Pull up your organisation's AI roadmap. If quarter one is "platform selection," quarter two is "data foundation," and business value first appears somewhere in the hazy back half of year two, you are holding the standard template — and the standard template is backwards.
Why the standard template fails
Technology-first roadmaps assume you can specify the platform before you know the workload. In practice, the workloads discovered along the way never quite fit the platform bought up front, and the roadmap's back half becomes a quiet negotiation between what was purchased and what is actually needed. Worse, by deferring value to year two, the program spends its political capital before producing anything a CFO can see. Most transformations don't die of technical failure; they die of impatience — and the impatience is justified.
The inverted roadmap
Start from decisions, not systems. List the ten decisions your organisation makes most often where better information would most move the P&L — pricing, replenishment, credit, routing, staffing, churn intervention. Rank them by value and by data readiness. The intersection of high value and available data is your quarter one, and it defines — not follows — your technology choices.

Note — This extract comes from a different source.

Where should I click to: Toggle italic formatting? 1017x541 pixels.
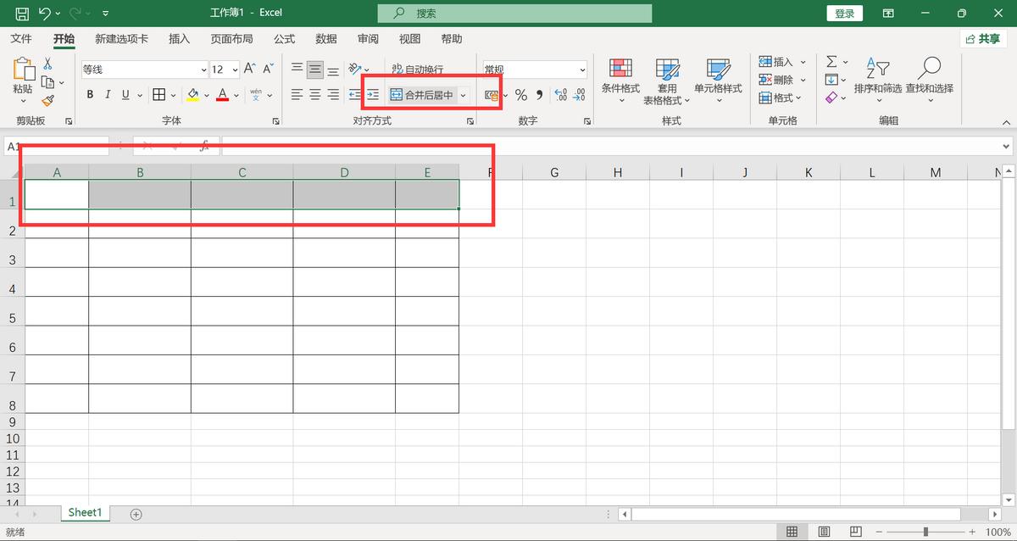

Then build the thinnest possible path from data to that one decision, in production, with a named business owner. The platform emerges from generalising what the first three such systems have in common, which means you buy or build it knowing exactly what it must do. Funding stays honest too: each quarter's expansion is financed by the measurable returns of the last, rather than by a promissory note against year three.
Value cases first, models second, platform last. It feels upside-down to anyone trained on ERP-era programs. It is also, consistently, how the transformations that actually ship are sequenced.